Mitch writhed, but he kept his leg still as a stone. “You’re doing great,” he told Andi.
Yeah, one little cut . . . the size of a splinter.
“I’m feeling woozy,” Mitch said. He gave her a crooked smile. “It won’t be long now, and you’ll be on . . . your . . .” His eyes rolled back and he slumped.
The whiskey had done its work.
Now it was up to Andi. She would either save her brother’s life or send him to eternity before this night was out.
So began an evening Andi would never forget—not for as long as she lived. It was a night she thought would never end. She tried to imagine the leg as a hunk of beef. Blood flowed freely. She sliced at the opening until it was large enough to carefully guide the metal prop inside.

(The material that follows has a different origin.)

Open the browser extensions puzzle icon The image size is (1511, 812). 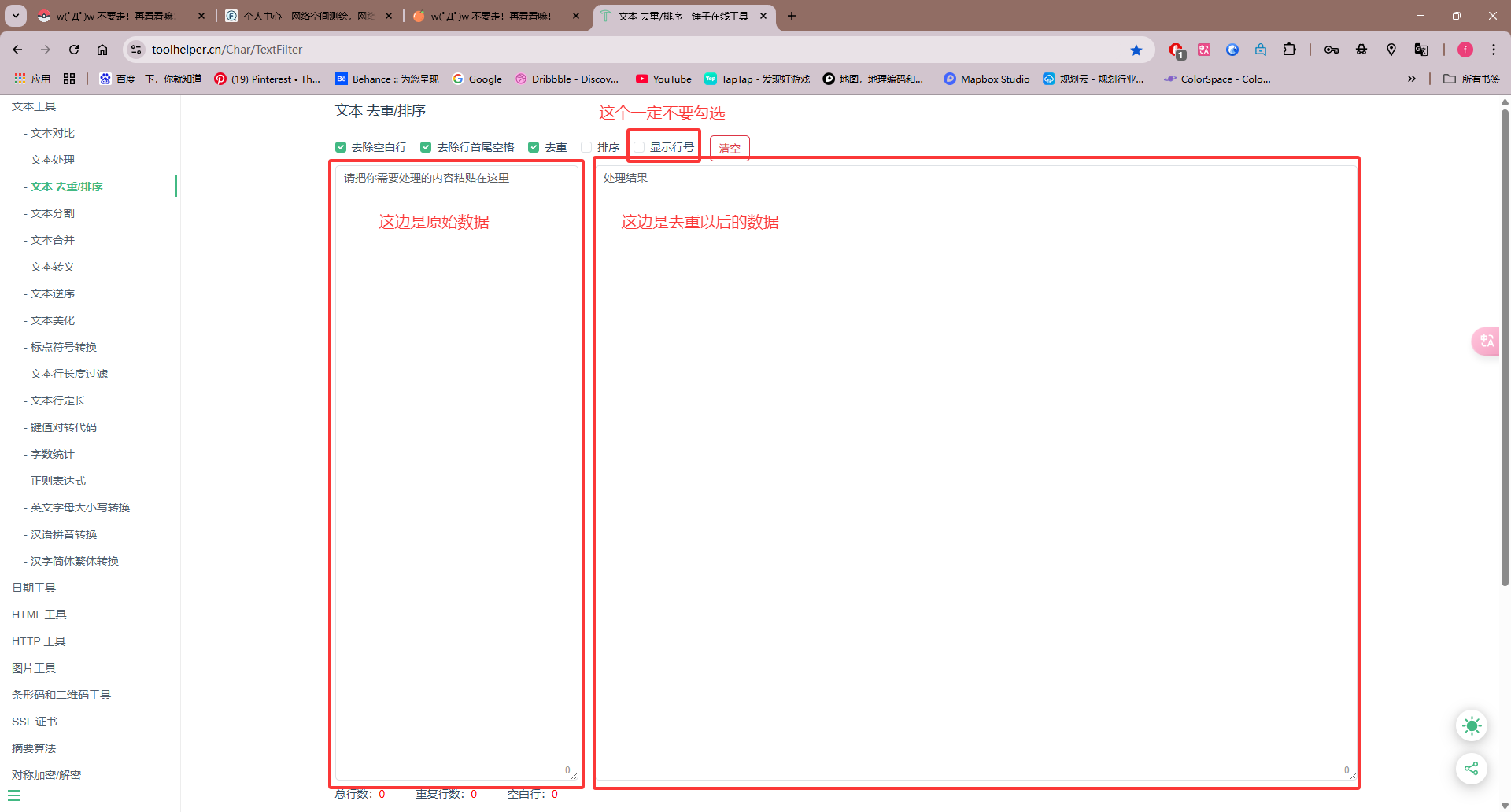[1289, 50]

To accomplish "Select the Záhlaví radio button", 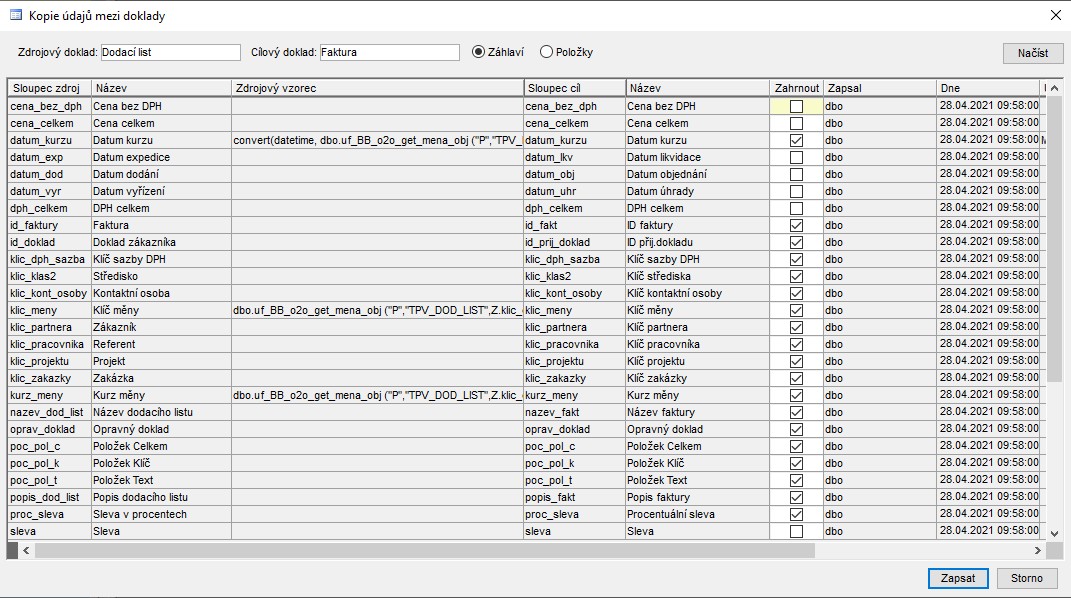I will click(x=478, y=52).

Clunk. Right away the probe hit the bullet. Just like Mitch said, it was close to the surface and nowhere near the center of his leg. Thank you, God!
Andi removed the probed and picked up the small tongs. She guided them to where she believed the bullet had hit the probe. Three times she thought she had the bullet, three times it slipped away before she could extract it.
Tears of frustration ran down her face, blurring her vision. But vision didn’t matter. Only touch mattered. She fished around for the piece of lead once more, and suddenly it came out. She stared it, shocked at what she was looking at.
Then she dropped it in the basin and slumped. It’s over. I did it.
Another glance at the bloody leg told Andi she wasn’t finished. Not by a long shot. Now she must put everything back together. The thread from Mitch’s small kit was soon sticky with whiskey and blood. The needle too.
With the first stitch, her brother’s leg quivered. At least he was unconscious. That whiskey had certainly done the trick! Bet he has a terrific headache when he wakes up, Andi thought. If he wakes up.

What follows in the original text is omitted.